- TASK DIRECTIONS
Find the line with "The width and height of the screenshot is (1319, 896).". Transcribe it and each later line of the data exactly, up to and including the last.

Source records
--

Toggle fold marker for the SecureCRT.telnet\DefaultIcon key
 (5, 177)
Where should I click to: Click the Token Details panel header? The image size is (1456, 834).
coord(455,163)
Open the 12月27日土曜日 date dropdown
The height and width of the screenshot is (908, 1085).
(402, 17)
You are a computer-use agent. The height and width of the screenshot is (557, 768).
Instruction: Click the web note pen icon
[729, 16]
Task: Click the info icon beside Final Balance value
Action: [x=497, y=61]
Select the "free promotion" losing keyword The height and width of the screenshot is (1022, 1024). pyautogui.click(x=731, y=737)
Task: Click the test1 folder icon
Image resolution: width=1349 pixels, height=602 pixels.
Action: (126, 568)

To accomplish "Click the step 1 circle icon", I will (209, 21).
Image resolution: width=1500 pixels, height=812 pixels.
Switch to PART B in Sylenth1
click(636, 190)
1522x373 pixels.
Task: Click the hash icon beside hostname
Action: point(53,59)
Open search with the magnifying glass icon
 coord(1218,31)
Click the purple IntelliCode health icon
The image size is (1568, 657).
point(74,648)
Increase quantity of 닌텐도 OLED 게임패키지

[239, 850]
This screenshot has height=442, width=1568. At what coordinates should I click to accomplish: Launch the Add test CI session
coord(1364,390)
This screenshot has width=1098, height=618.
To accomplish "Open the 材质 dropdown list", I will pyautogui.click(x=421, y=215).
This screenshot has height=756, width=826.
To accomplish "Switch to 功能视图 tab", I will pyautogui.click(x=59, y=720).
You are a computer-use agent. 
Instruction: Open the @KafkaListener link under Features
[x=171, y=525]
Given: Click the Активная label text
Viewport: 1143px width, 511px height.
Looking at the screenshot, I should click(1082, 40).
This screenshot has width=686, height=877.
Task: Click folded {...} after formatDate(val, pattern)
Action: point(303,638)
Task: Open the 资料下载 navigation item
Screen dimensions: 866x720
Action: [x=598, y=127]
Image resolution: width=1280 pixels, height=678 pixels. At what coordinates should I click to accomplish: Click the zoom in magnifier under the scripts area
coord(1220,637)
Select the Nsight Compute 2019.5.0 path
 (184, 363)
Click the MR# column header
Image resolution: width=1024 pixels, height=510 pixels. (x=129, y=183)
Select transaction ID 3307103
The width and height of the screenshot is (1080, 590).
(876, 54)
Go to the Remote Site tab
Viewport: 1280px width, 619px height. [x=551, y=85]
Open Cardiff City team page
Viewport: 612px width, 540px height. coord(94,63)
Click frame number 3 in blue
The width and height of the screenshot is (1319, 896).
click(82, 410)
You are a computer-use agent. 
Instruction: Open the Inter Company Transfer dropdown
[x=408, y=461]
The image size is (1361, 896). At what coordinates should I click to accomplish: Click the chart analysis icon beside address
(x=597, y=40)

--

- RESPONSE
The width and height of the screenshot is (1319, 896).
click(82, 410)
You are a computer-use agent. 
Instruction: Open the Inter Company Transfer dropdown
[x=408, y=461]
The image size is (1361, 896). At what coordinates should I click to accomplish: Click the chart analysis icon beside address
(x=597, y=40)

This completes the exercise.